In this article, we sum up and share the lessons we have learned in collaboration specifically with the Debian community, because of the direct involvement of a few members of our team, and because of the open and community driven bazaar-style development model. We truly believe that FOSS distribution and software collections alike can benefit from our experience and researcher should invest time and energy to work with developers in a proactive way and foster integration of modern and automatic QA (quality assurance) tools.

The rest of the paper is organised as follows: After a brief introduction, we present distcheck and buildcheck, the main tools developed by our team. Then we will discuss two examples in which our tools play an important role.

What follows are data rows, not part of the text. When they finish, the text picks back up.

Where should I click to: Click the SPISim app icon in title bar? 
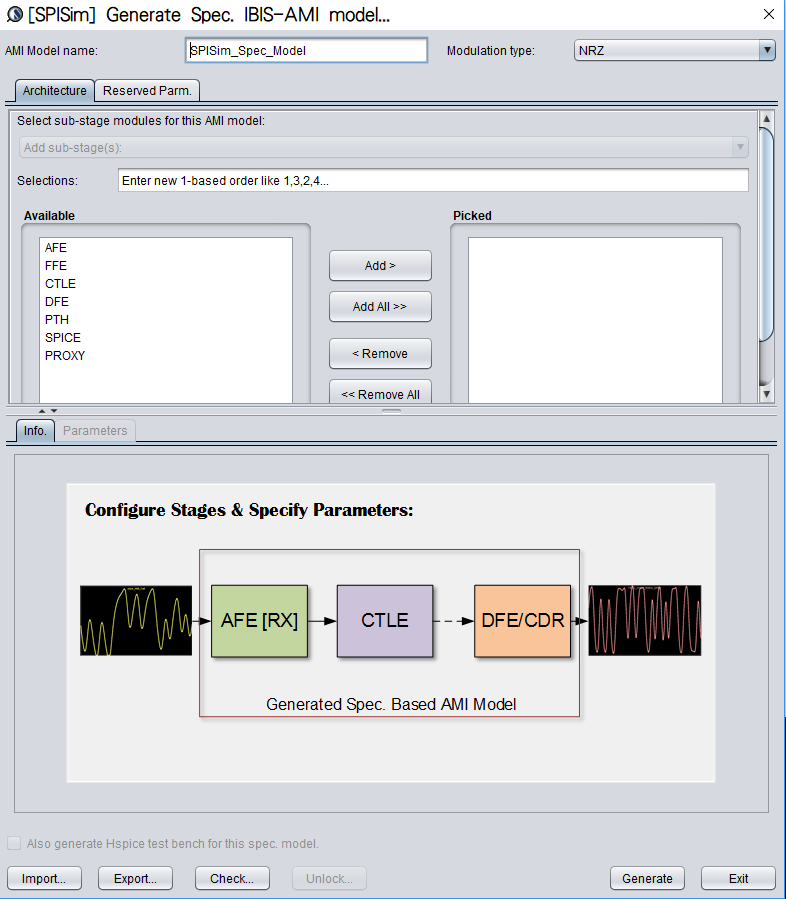[x=14, y=14]
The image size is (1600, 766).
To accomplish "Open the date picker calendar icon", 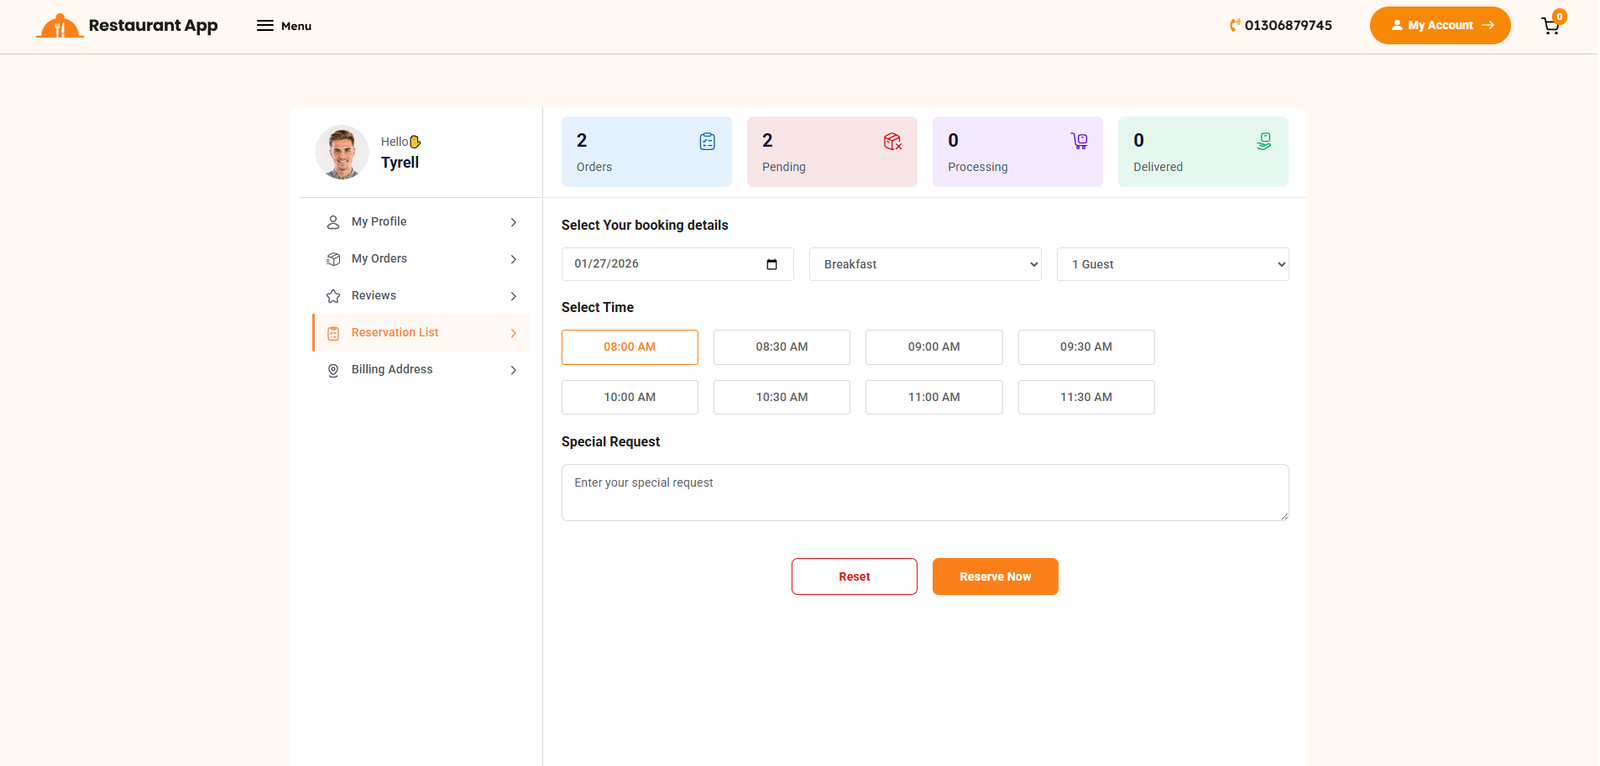I will click(771, 264).
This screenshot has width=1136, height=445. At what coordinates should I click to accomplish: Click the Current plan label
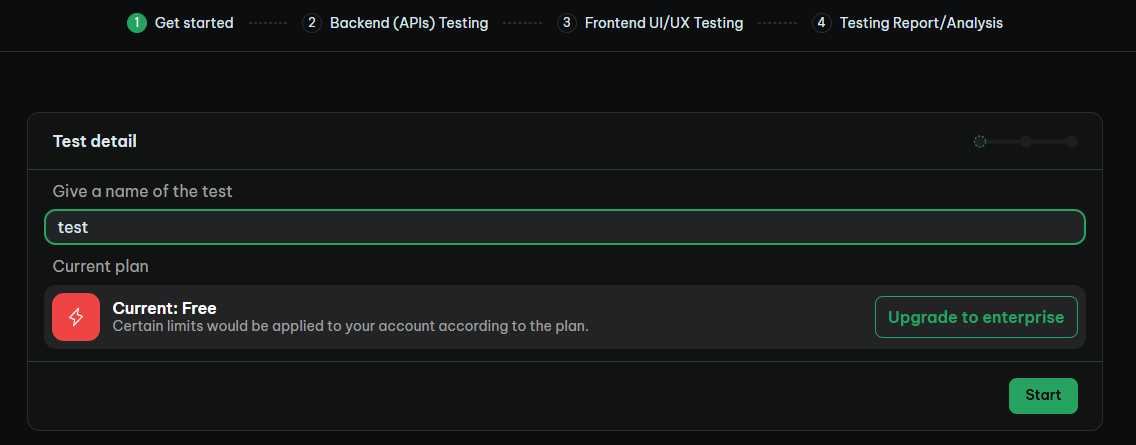[x=101, y=267]
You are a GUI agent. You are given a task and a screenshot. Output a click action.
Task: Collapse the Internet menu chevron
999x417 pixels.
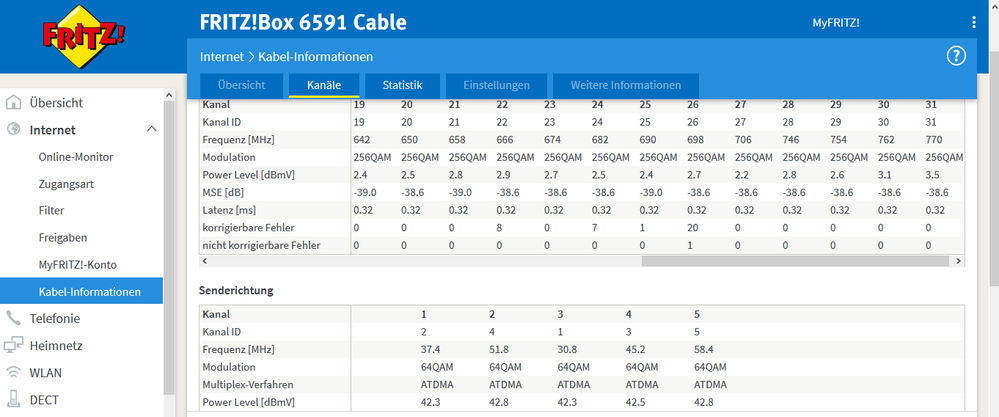tap(151, 130)
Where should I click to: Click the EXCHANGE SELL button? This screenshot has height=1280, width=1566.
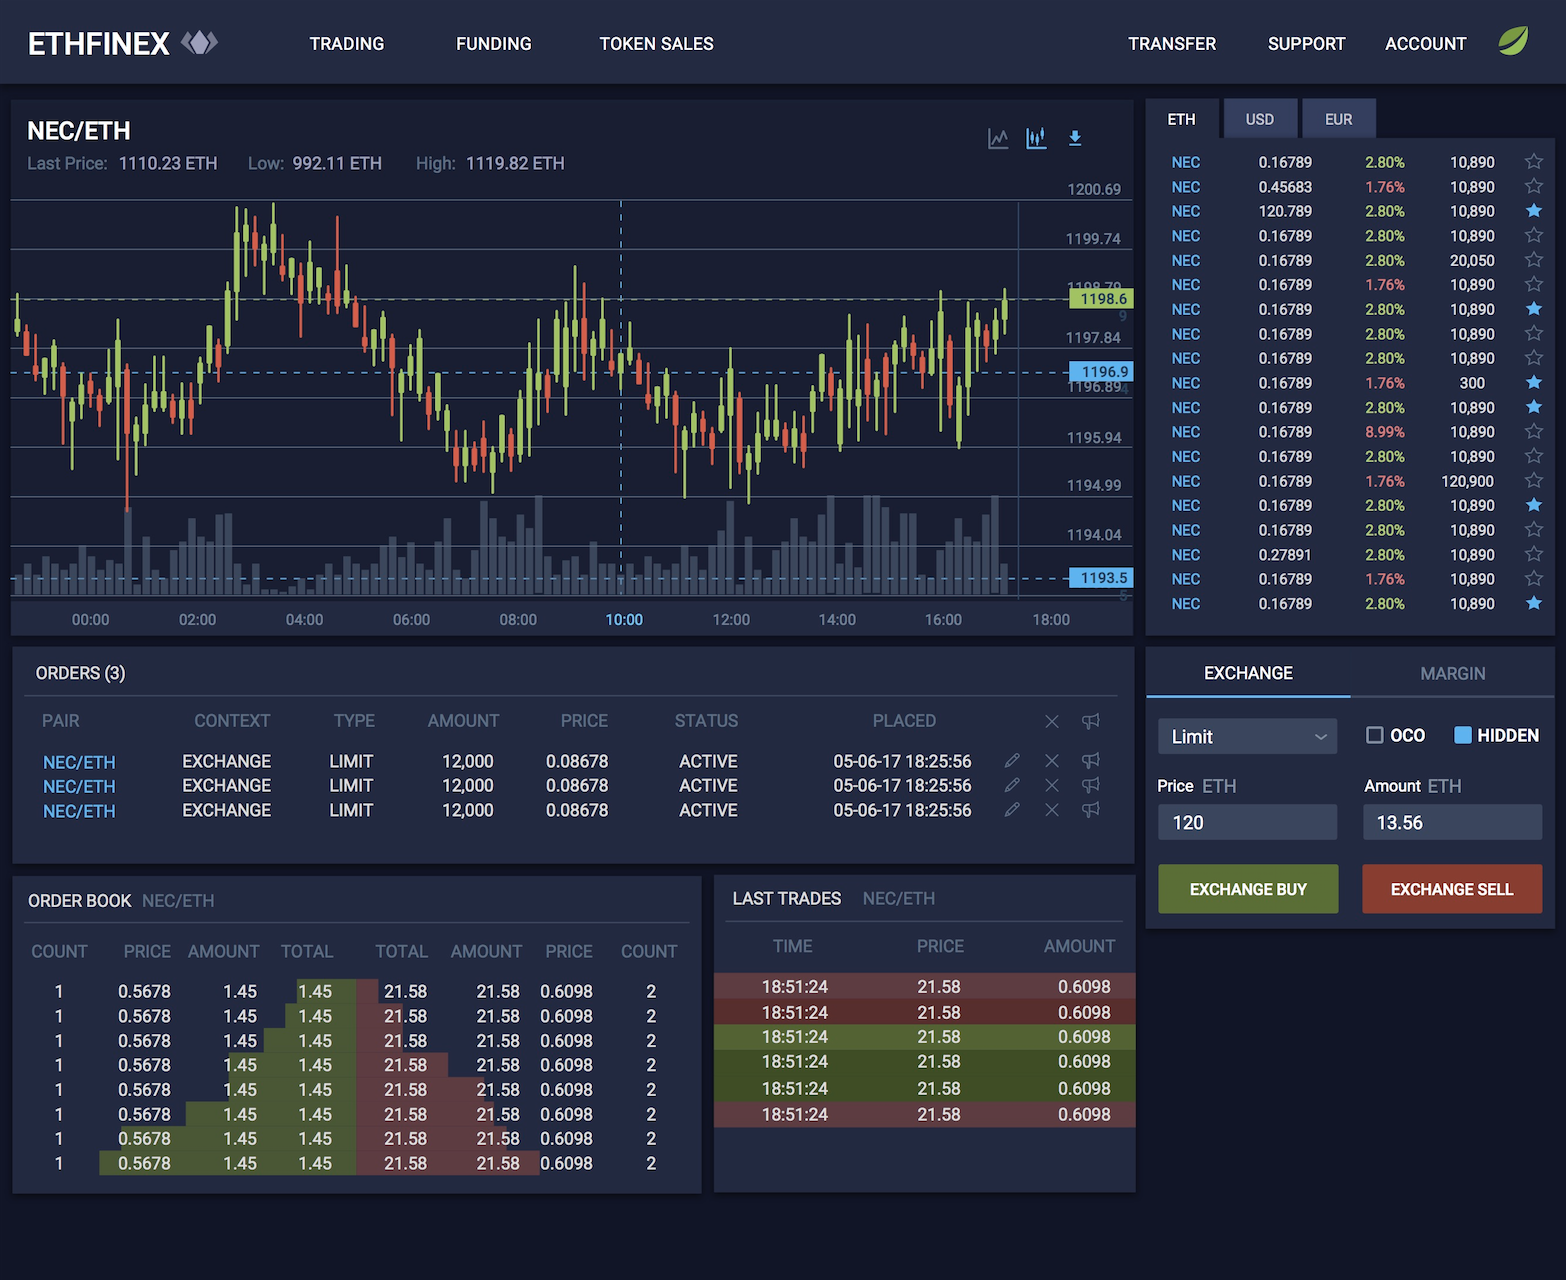pos(1452,889)
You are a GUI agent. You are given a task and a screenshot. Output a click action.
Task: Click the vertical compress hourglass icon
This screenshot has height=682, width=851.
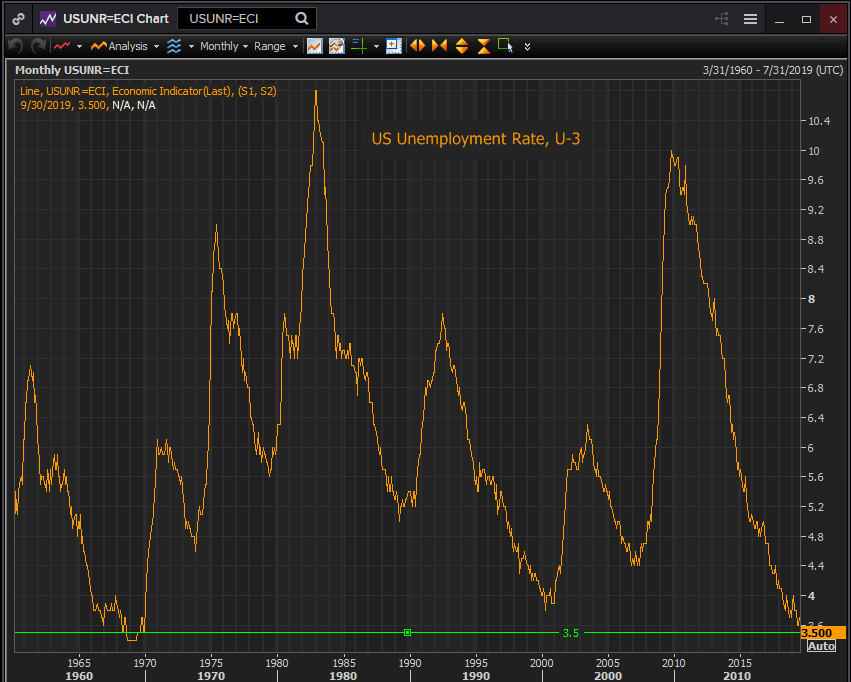(483, 46)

The first one related to the distribution life cycle (from development to testing, to the stable release). The second is a tool (botch) that is used to bootstrap Debian for new hardware platforms. In the last part of the paper we summarize the lessons we have learned in the last 10 years and provide insights for researches and developer communities interested in embarking into a similar journey.

1.1 Packages in the Debian Distribution

Despite different terminologies, and a wide variety of concrete formats, software repositories use similar metadata to identify the components, their versions and their interdependencies. In general, packages have both dependencies, expressing what must be satisfied in order to allow for installation of the package, and conflicts that state which other packages must not be installed at the same time. As shown in Fig. 1, while conflicts are simply given by a list of offending packages, dependencies may be expressed using logical conjunction (written ‘,’) and disjunctions (‘|’). Furthermore, packages mentioned in inter-package relations may be qualified by constraints on package versions. Debian packages and come in two flavours: binary packages contain the files to be installed on the end user machine, and source packages that contain all of files needed to build these binary packages. Debian package meta-data describe a broad set of inter-package relationships: virtual-packages, dependencies, multi-architecture annotations, and many more, allow the Debian project to automatize tasks such as binary package recompilations, package life cycle management among different releases, or bootstrapping the distribution on new architectures.

Fig. 1.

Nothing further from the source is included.